The disclosure of a single dataset may not represent a security risk, but when compiled with further information, it can truly reveal particular areas of a national critical infrastructure. Visualisation techniques can be applied to identify patters and gain insights where a number of critical infrastructure sectors overlap.
This blog post shows that is possible to identify these specific areas by only taking into account the public nature of information contained in Open Data repositories.
Method and Approach
In this study, we focus on Open Data repositories in the Netherlands. After identifying the main sources of Open Data (see details in report), web crawlers and advanced search engines were used to retrieve all machine readable formats of data, e.g., .csv, .xls, .json. A data sanitation phase is necessary to remove all blank and unstructured entries from the obtained files.
After the data sanitation, some initial considerations can be made by observing the raw data in the files. For example, finding a common or primary identifier among datasets is an optimal approach to cross-reference information. In a next step, the datasets can be visualised in a layered manner, allowing for the identification of patterns (correlations) in the data by human cognitive perception. In visualisation analysis, this sense-making loop is a continuously interaction between using data to create hypothesis and visualisation to acquire insights.
As the research was scoped to the Netherlands and Amsterdam, the proof of concept took into the account the government definition of “critical infrastructures”. Also, research was limited to datasets referring to energy resources and ICT. A visualization layer was created based on each dataset that could refer to a critical infrastructure.
Visualisation of Data
From the different Open Data sets, a layered visualisation is generated and shown below. The figure provides sufficient insights to illustrate that most data centers in Amsterdam are geographically close to the main energy sources. It also suggests which power plants may behave as backup sources in case of service disruption. In the case of Hemweg power plant located in Westpoort, it is clear how critical this facility is by observing the output amount in megawatts being generated and the high-resource demanding infrastructures around it.
A few datasets contained fields with entry values flagged as “afgeschermd”, suggesting the existing concern in not revealing sensitive information. The desire to obfuscate some areas can be seen as an institutional interest in enforcing security measurements. Thus, that such information is sensitive and its disclosure can be considered as a security threat.

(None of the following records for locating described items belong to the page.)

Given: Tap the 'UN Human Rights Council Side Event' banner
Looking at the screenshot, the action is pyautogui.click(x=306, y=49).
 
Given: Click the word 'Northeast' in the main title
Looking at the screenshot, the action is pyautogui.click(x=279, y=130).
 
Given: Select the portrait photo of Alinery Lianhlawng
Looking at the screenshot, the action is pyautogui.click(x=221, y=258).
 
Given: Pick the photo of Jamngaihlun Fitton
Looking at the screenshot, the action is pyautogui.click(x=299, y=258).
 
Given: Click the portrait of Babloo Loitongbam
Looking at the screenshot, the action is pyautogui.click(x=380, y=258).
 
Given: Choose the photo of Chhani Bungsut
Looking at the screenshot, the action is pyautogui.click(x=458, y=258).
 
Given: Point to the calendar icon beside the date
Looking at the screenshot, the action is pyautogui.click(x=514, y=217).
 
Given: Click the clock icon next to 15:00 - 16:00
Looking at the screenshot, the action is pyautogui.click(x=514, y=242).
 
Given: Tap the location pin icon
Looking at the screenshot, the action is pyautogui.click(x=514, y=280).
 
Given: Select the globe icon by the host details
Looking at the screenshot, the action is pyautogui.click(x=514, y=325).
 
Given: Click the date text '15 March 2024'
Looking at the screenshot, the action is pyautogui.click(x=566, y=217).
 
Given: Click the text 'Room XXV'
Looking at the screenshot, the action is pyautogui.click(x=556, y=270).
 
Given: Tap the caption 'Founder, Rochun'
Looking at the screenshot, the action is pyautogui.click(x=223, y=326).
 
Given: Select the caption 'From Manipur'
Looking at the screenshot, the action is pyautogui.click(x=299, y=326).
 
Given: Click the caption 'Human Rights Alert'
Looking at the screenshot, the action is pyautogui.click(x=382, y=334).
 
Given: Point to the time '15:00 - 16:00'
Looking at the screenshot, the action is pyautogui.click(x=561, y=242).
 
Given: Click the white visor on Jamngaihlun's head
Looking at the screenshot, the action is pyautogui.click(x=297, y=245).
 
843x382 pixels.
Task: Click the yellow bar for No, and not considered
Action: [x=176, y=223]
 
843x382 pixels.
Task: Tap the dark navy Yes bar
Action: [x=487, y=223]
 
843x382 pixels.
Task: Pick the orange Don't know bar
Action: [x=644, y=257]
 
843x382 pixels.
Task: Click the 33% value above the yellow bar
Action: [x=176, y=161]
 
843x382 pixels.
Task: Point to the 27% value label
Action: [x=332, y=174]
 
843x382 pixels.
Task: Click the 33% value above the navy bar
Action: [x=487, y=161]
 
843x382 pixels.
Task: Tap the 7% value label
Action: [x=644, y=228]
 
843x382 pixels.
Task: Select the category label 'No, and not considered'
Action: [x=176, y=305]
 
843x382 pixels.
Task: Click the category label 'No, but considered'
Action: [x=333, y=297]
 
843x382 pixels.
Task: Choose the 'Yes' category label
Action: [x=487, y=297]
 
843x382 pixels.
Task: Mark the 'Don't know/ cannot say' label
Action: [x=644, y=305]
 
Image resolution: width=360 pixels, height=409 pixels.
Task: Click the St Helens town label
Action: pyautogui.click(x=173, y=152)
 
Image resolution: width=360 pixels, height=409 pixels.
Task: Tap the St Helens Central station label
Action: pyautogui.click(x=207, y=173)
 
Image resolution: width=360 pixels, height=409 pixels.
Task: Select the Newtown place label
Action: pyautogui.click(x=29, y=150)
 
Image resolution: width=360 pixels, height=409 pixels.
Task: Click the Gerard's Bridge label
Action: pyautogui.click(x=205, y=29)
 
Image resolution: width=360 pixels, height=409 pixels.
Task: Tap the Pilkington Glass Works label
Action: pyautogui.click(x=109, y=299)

Conclusions and Considerations
Results and insights in this research are considered not trivial to be obtained. Even within a short time frame for analysis over a specific set of data, we were able to derive interesting conclusions regarding the national critical infrastructures. Conclusions of this nature can be something that governments and interested parties want to avoid to be easily obtained due to national security purposes.

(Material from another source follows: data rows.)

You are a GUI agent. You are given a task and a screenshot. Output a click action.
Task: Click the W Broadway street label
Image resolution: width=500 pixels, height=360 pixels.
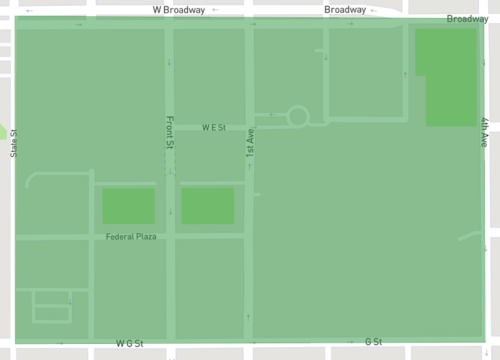pos(179,9)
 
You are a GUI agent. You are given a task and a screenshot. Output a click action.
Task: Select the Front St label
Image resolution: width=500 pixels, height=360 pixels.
pos(170,133)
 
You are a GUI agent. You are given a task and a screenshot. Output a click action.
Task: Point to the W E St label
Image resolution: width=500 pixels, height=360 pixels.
pos(214,128)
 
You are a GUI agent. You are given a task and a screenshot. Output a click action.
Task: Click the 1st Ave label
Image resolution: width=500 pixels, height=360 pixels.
pos(251,146)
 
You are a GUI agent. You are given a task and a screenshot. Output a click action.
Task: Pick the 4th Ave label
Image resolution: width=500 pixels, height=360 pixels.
pos(484,133)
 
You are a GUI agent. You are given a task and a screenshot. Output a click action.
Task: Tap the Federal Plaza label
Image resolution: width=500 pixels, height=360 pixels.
pos(132,236)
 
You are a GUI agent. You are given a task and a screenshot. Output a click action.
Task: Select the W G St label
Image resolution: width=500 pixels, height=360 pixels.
pos(130,344)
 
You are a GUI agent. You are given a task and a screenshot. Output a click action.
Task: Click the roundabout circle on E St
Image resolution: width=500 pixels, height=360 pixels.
pos(298,117)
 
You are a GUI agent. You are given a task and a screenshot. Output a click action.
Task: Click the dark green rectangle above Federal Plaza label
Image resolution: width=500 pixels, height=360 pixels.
pos(128,206)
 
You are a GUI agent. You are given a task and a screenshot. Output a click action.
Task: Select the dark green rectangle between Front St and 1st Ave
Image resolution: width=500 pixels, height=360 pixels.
pos(207,206)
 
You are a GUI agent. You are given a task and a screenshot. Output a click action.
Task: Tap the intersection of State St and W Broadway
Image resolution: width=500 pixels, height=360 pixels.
pos(13,21)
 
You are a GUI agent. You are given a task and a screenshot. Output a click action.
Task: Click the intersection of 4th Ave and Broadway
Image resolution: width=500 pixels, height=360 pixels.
pos(484,21)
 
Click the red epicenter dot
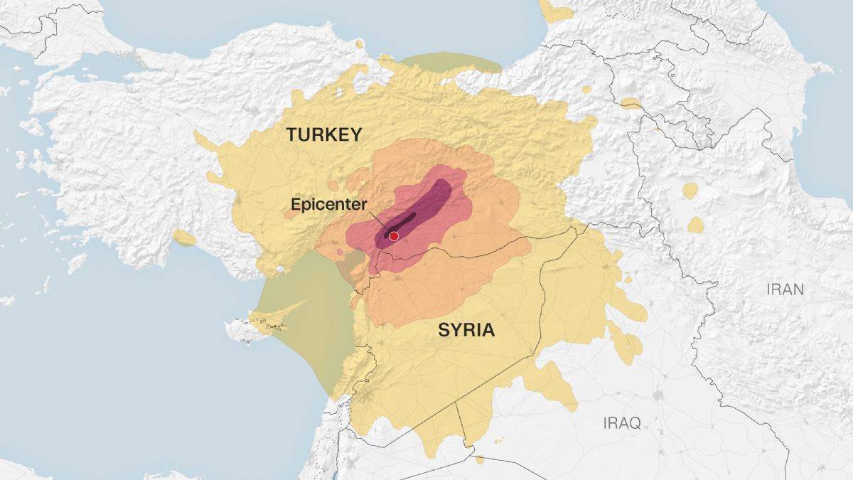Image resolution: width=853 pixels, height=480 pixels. (393, 236)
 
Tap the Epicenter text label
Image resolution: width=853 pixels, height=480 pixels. (328, 204)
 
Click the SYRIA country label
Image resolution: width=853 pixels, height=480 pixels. (466, 331)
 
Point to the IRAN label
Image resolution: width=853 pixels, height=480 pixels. (785, 289)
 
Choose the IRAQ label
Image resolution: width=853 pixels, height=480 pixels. (622, 424)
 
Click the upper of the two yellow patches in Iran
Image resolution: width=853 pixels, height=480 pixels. (690, 190)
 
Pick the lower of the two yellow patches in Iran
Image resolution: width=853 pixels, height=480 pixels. (695, 225)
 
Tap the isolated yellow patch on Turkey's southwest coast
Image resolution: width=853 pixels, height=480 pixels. (184, 238)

The presented research confirms the possibility to derive conclusions from critical infrastructure regions based on public data. The approach involved the implementation of a feedback (sense-making) loop process and continuous visualization of data. This ongoing effort may create space to discuss in which extent this approach can be considered beneficial or dangerous. Such discussion must be left to an open debate, which must also consider the matter of Open Data and national security.
To open or not to open data?